Quadruped robots provide better stability and speed in comparison to other legged robots However, its joint actuator or sensor failure severely affects locomotion. Strategies for ac-tuator and sensor fault accommodation in a compliant legged quadruped are presented here. A pair of orthogonally mounted moving appendages mechanism is proposed here to accommodate locked joint failure. These appendages as rack mounted inertias perform controlled motion during actuator failure. A strategy for sensor fault accommodation is also presented. A three-dimensional multi-body dynamics model of quadruped robot and its fault accommodation strategies are developed using bond graph modeling approach The control performance is validated both through simulations and experiments.

1. Introduction

Mobile robots mostly follow three kinds of designs. The first kind is supported on wheels which allow high-speed motion on flat terrains but it is difficult to operate such a robot on uneven surfaces and to carry out specific tasks like step climbing.The second kind is based on anthropomorphic legs which offer better locomotion on uneven terrain, obstacle avoidance, etc.at the cost of speed. The third kind is a hybrid design which combines wheels at the leg tips to give a compromise design.The Cassino hexapod [1] is a hybrid mobile robot where rolling is possible on a flat ground and walking on irregular terrains.

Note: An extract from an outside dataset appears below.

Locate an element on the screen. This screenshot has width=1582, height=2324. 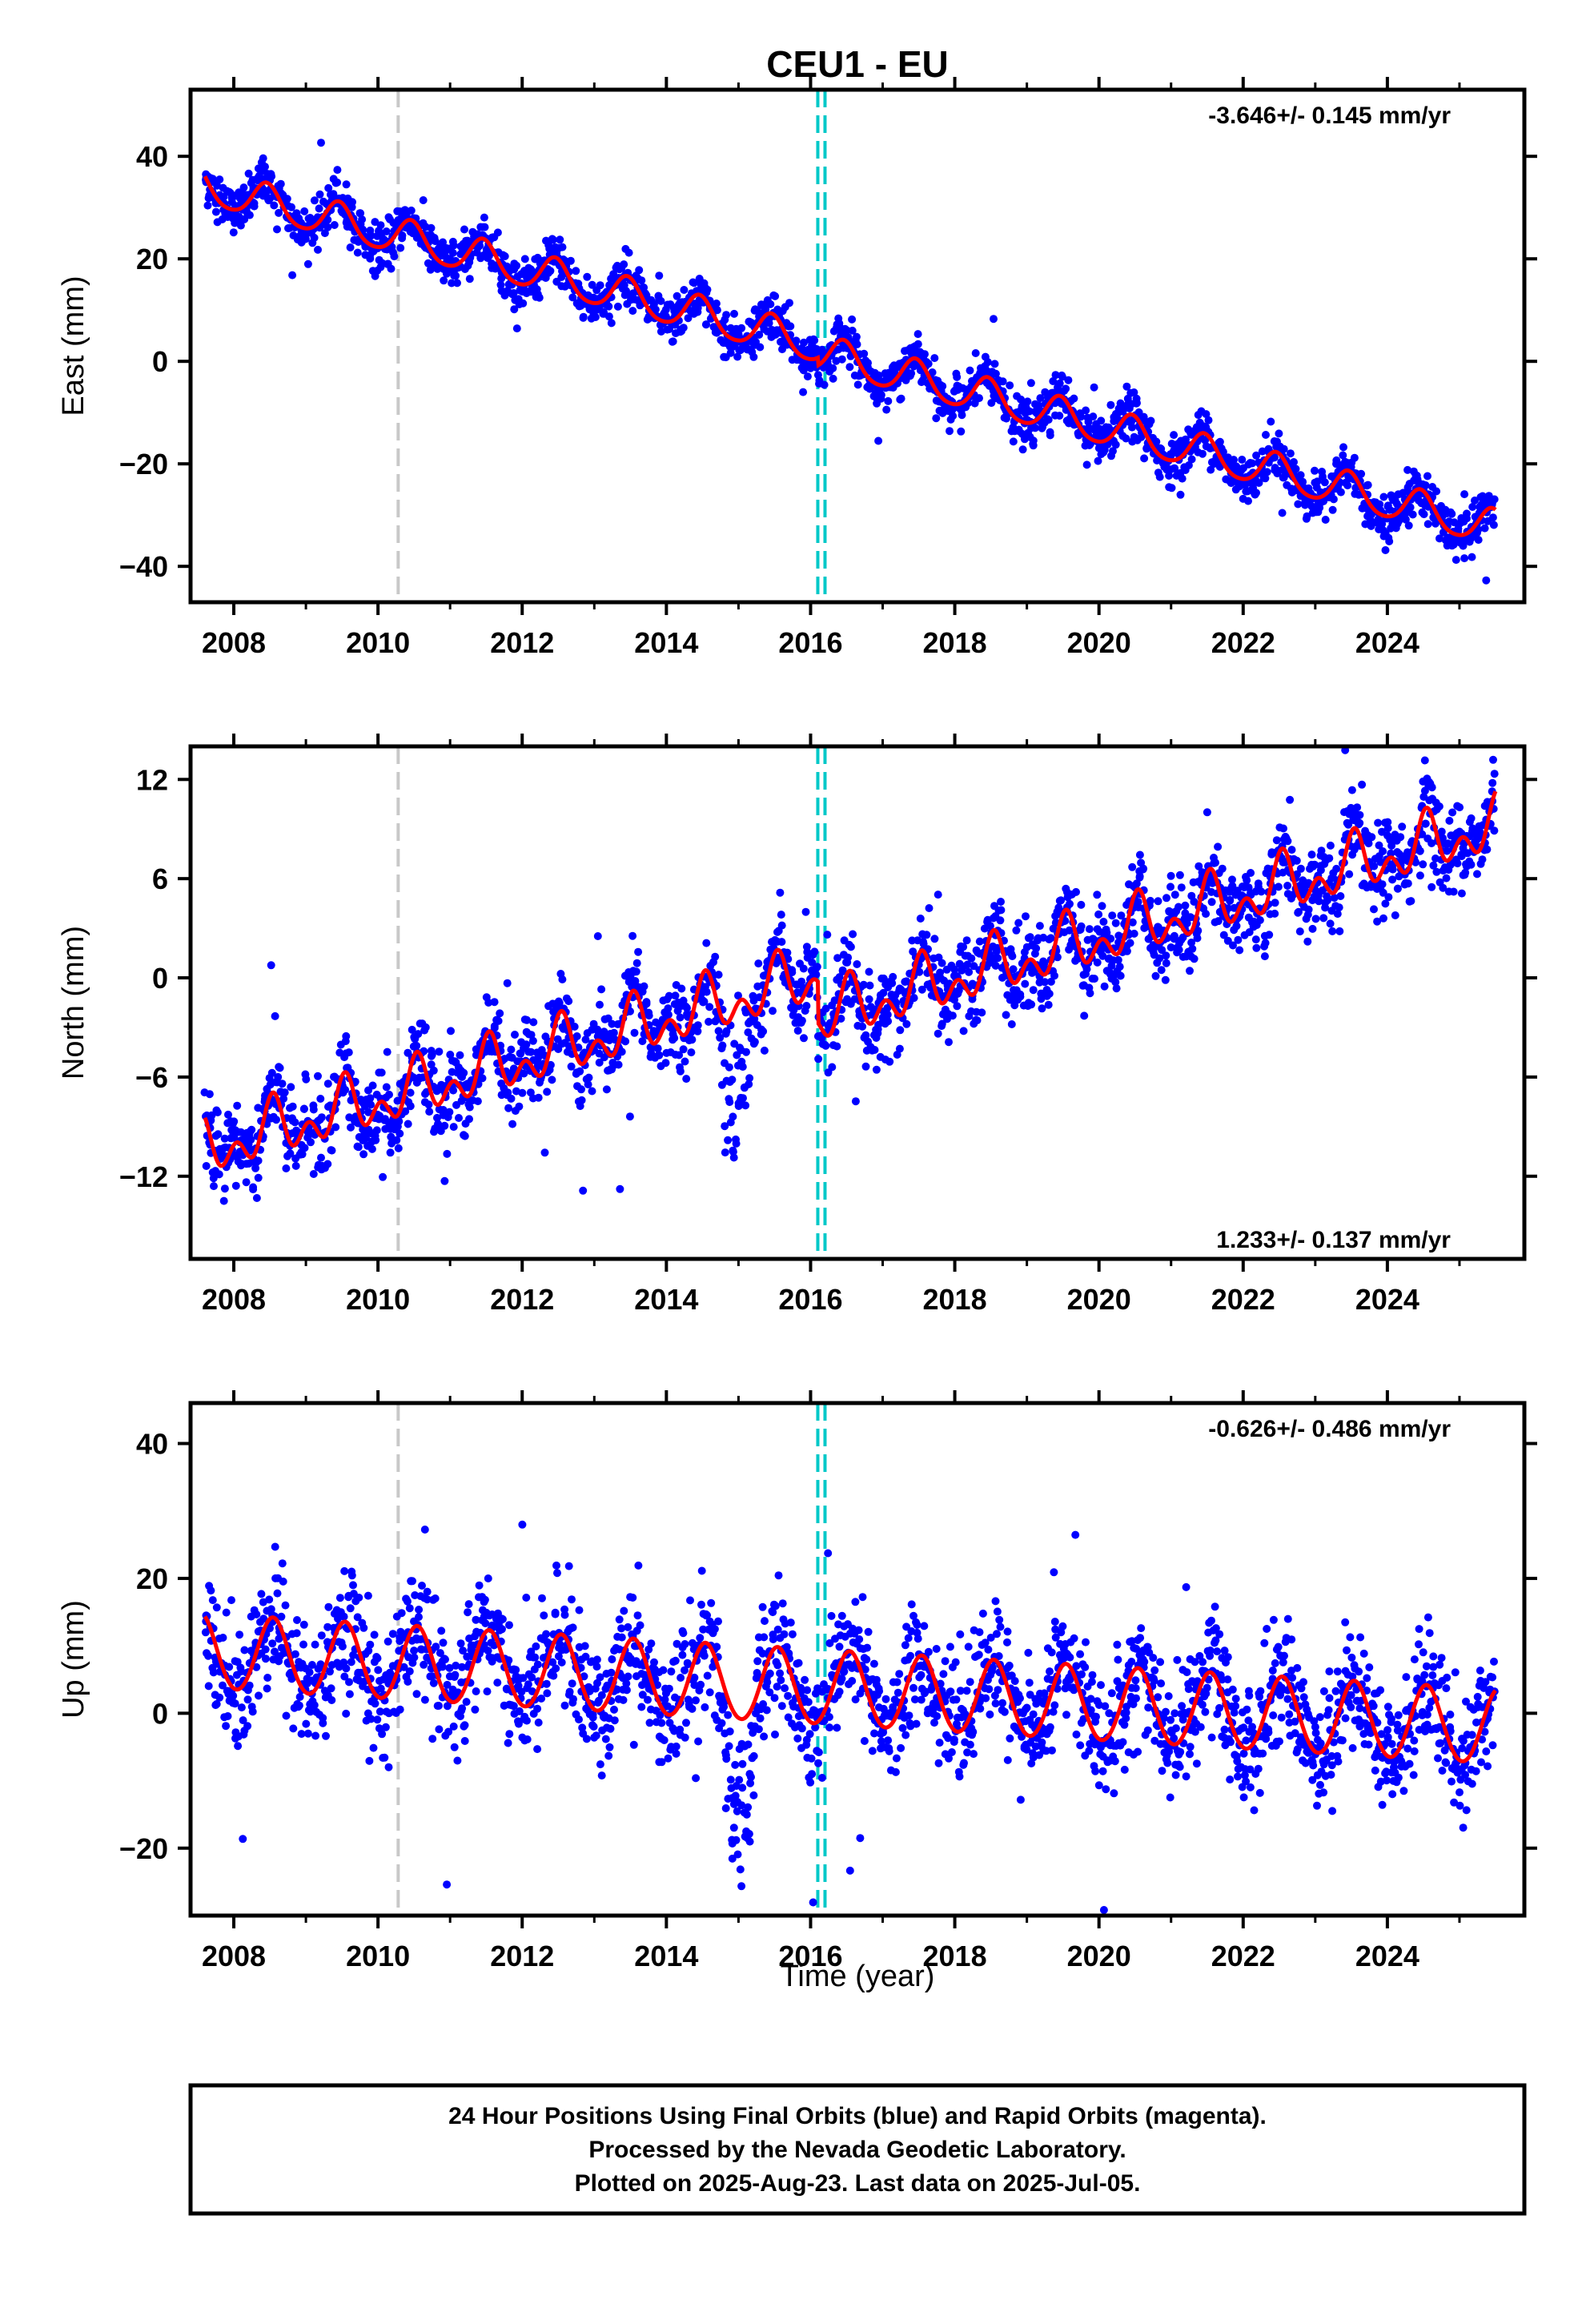
north-x-tick-label: 2012 is located at coordinates (522, 1300).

In case of multi-legged robots, three appropriately placed legs are required to maintain static stability. Since at least one of the legs needs to be lifted-off the terrain for locomotion, the minimum number of legs required is four. As the number of legs increases, the stability during locomotion increases and the robot can remain operational in the presence of failure of a few legs [1]. Also, the redundant legs can be deployed as hands for manipulation purposes. This has motivated development of varieties of hexapod robots [2] and robots with still higher number of legs. However, the locomotion speed and agility of hexapod robots is less than quadruped robots. In the case of typical tasks like obstacle avoidance, step climbing, etc.,more legs means more complex gait patterns. One can think of an imagined horse-sized six legged animal trying to clear an equestrian huddle to understand the problems associated with too many limbs. The motion of legs should not interfere with each other and hence with more number of legs, the step size reduces and the length of the robot increases (such as in ants, centipedes and millipedes). In that respect, four-legged robots offer a good compromise between locomotion stability versus locomotion agility and speed. However, unlike a hexapod which can tolerate failure of up to two legs (excluding

摘  要：与其他腿部机器人相比，四足机器人提供了更好的稳定性和速度。然而，其关节执行器或传感器故障严重影响了运动。交流导航仪和传感器的策略本文提出了柔顺腿四足动物的错误调节。提出了一种正交安装的移动附件机构，以解决锁紧关节失效问题。这些附件作为机架安装的惯性，在执行器失效时执行受控运动。也提出了一种传感器故障调节策略。四足机器人的三维多体动力学模型利用键合图建模方法，提出了故障调节策略。通过仿真和实验验证了该控制系统的性能。

1. 介绍

移动机器人大多遵循三种设计方案。第一种机器人是由轮子支撑的，它允许在平坦的地形上高速运动，但是在不均匀的表面上操作这样的机器人并且完成攀爬等具体任务是困难的。第二种是以人形腿为基础，以速度为代价，在地形起伏、避障等方面提供更好的运动能力。第三种是一种混合设计，结合车轮在腿尖，以提供一个折衷的设计。卡西诺六足机器人[1]是一种混合移动机器人，可以在平坦的地面上滚动并且在不规则的地形上行走。对于多腿机器人，需要三条合适的腿来保持静态稳定性.。因为至少有一条腿需要从地形上抬起运动时，所需的最小腿数是四条。随着腿数的增加，机器人在移动过程中的稳定性增加，机器人可以在几条腿[1]出现故障的情况下继续工作。此外，多余的腿也可以作为手部署，以便进行操作。这推动了六足类机器人[2]和腿部数量更多的机器人的发展。然而，六足机器人的运动速度和灵活性都低于四足机器人。对于典型的任务，如避障、爬台阶等，腿越多意味着它的模式越复杂。人们可以想象出一种想象中的马匹大小的六条腿动物，试图清理马术圈，以理解与太多四肢相关的问题。腿的运动不应该在彼此干涉，因此越来越多的腿，步长减少，机器人的长度增加（如蚂蚁、蜈蚣、千足虫）。在这方面，四条腿的机器人它在运动稳定性与运动灵活性和速度之间提供了很好的折衷。然而，与六足类动物不同的是，六足类动物最多可以承受两条腿的失效(不包括某些特殊情况)，四足动物在一条腿故障时不能很好地操作。本文正是针对四足动物腿部的这种故障，提出了以移动附属物的形式来克服这个障碍的部署冗余硬件的建议。